Ètienne Balibar sostiene che intorno al confine si configura il mondo. Lo osserviamo da tempo al Brennero dove la marcia dei migranti, ora interrotta, ha riaffermato nel discorso politico il valore della divaricazione tra autoctono e allogeno, negando il senso plurale della nazione. E ciò vale anche per i confini delle città, come a Trento, dove la sovrapposizione lavora sotterraneamente. Sarà un tema di campagna elettorale anche se i migranti non arrivano più. Benedict Anderson osserva che «la fine dell’era del nazionalismo a lungo profetizzata non è minimamente in vista» e, rovesciando un sapere consolidato, considera il nazionalismo come un «manufatto culturale» che solo in un secondo tempo è germinato su «costellazioni politiche e ideologiche».

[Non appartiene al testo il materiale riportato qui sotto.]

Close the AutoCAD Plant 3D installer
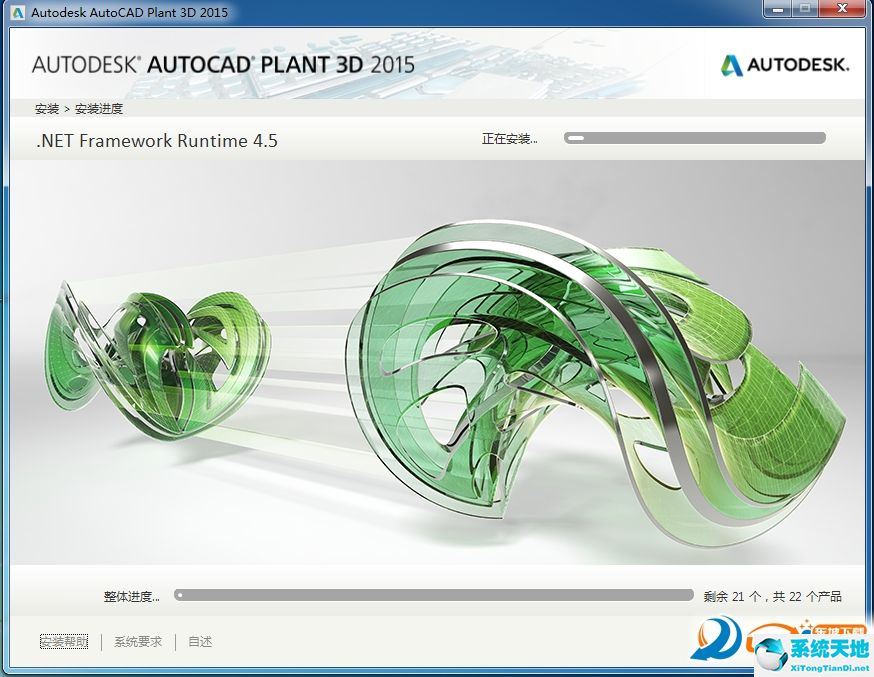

Nelle pieghe dell’affettività coesistono una pluralità di ruoli che travalicano l’equazione maschio-femmina.
Qui davvero l’empirismo avrebbe una sua utilità. Il genere è ormai da tempo stato problematizzato come categoria. L’identità sessuale è, dunque, un esito dei condizionamenti esercitati dalla società e dalla cultura. Questa teoria ha limitato l’approccio essenzialista o teologico fondato sulla natura umana, sul nesso tra identità e apparato biologico sessuale. Ecco perché, annunciando la sovversione dell’identità, Judith Butler coglie nella pratica sessuale «il potere di destabilizzare il genere». Essere sé stessi al di fuori del conformismo eterosessuale non è semplice e la politica è divisa trasversalmente dal tema. Il Dolomiti Pride o la riproposizione dello schema genitoriale «padre-madre» per la carta d’identità dei minori sono dimostrazioni di come il conflitto culturale agisca senza sosta.

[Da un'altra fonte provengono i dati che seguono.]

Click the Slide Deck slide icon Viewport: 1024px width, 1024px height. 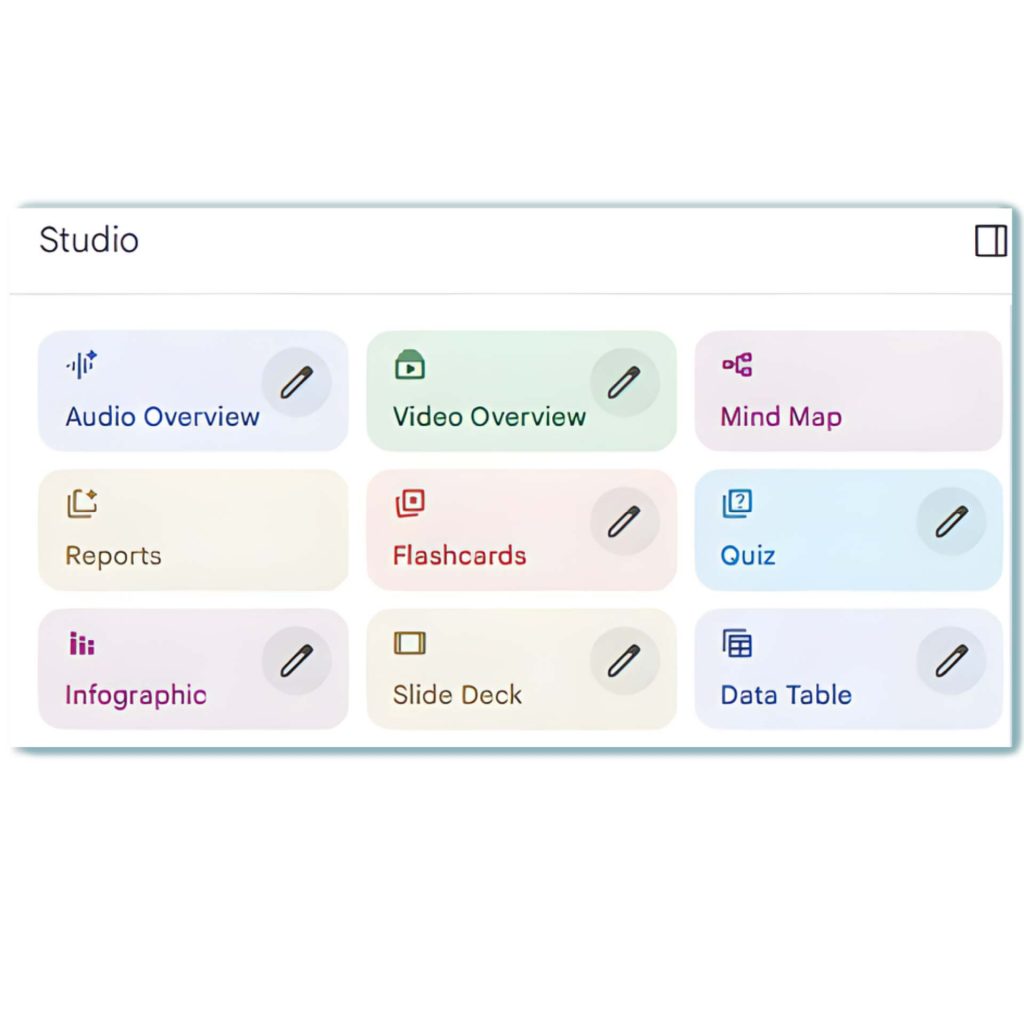point(410,643)
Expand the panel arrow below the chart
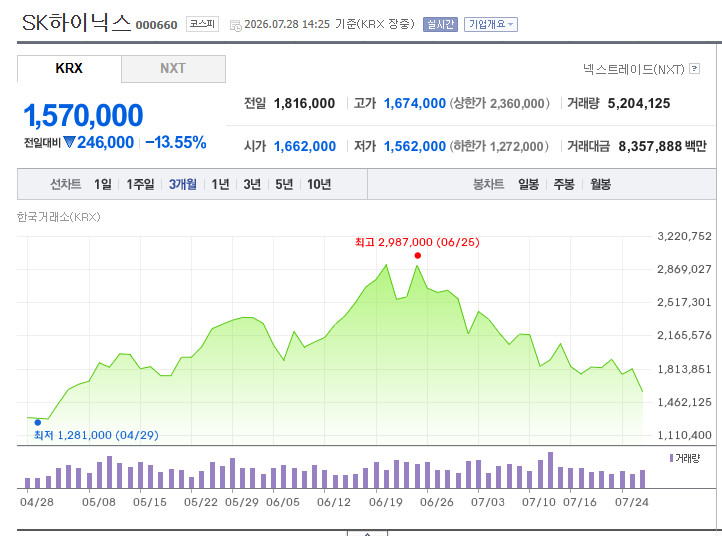 click(367, 533)
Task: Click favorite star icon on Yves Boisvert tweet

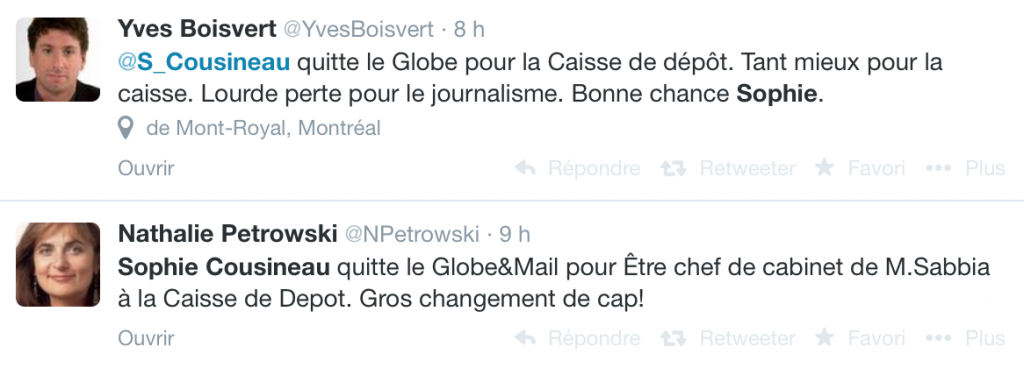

Infine, il bianco e il nero è l’antinomia per eccellenza. Fanon sosteneva che «ciò che viene chiamata l’anima nera è una costruzione del bianco». Il colonialismo è stato un incubatore di stereotipie che sopravvivono ancora nei nostri quartieri, nelle adiacenze della Residenza Fersina. Bianco e nero è come dire forte e debole, alto e basso, nord e sud. Nessuno vuole essere subalterno e il candore della pelle aiuta.

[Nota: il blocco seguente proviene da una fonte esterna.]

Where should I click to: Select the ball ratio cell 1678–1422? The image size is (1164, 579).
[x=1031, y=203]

Le visioni duali si allentano se esaminiamo la vita negli spazi intermedi della società. Asili, scuole, strade, condomini. Sono gli spazi della negoziazione politica e culturale dove l’antagonismo s’infrange, facendo emergere le screziature, rimettendo in discussione i presupposti, costruendo proiezioni più inclusive. La cultura è il terreno di lotta e di costruzione dei significati e la politica ha il dovere di tradurli, di tracciare un quadro d’insieme che non dimentichi nessuno e che valuti il potenziale della diversità, del particolare contro ogni pretesa universalistica.